January 2021 Nominations:

1) O_Poole -  Lawn Journal 









2) Dangerlawn - Lawn Journal 









3) Wiley - Lawn Journal


----------



## Redtenchu (Jan 28, 2017)

I nominate @O_Poole

 Lawn Journal


----------



## The_iHenry (Apr 23, 2019)

I nominate @Dangerlawn

 Lawn Journal 

Edit: Updated pic


----------



## Ware (Jan 28, 2017)

The_iHenry said:


> I nominate @Dangerlawn
> 
> Lawn Journal


Unfortunately that pic is from October, so it doesn't qualify. 

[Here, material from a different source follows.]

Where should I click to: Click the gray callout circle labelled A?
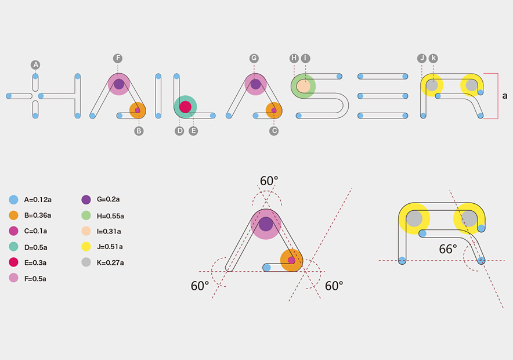[35, 64]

ETA: He has one from December - I'll use it.


----------



## SumBeach35 (Jul 11, 2019)

I nominate @Wiley

Some great late season stripes



Lawn Journal


----------



## Ware (Jan 28, 2017)

We got some last minute nominations, so voting is live! Today only!


----------



## The_iHenry (Apr 23, 2019)

Ware said:


> The_iHenry said:
> 
> 
> > I nominate @Dangerlawn
> ...


Thanks, I updated the pic :thumbup:


----------



## Wiley (Dec 2, 2019)

@SumBeach35 thanks for the nomination. A couple of amazing lawns as usual!


----------



## Ware (Jan 28, 2017)

Congrats to @Dangerlawn!


----------



## Redtenchu (Jan 28, 2017)

Congratulations @Dangerlawn


----------



## Thor865 (Mar 26, 2018)

Congrats @Dangerlawn


----------



## Gilley11 (Nov 3, 2019)

Great looking lawn @Dangerlawn !


----------



## The_iHenry (Apr 23, 2019)

Congrats @Dangerlawn


----------



## O_Poole (Jun 5, 2018)

Thanks @Redtenchu

Congratulations @Dangerlawn

That was a close votes @SumBeach35


----------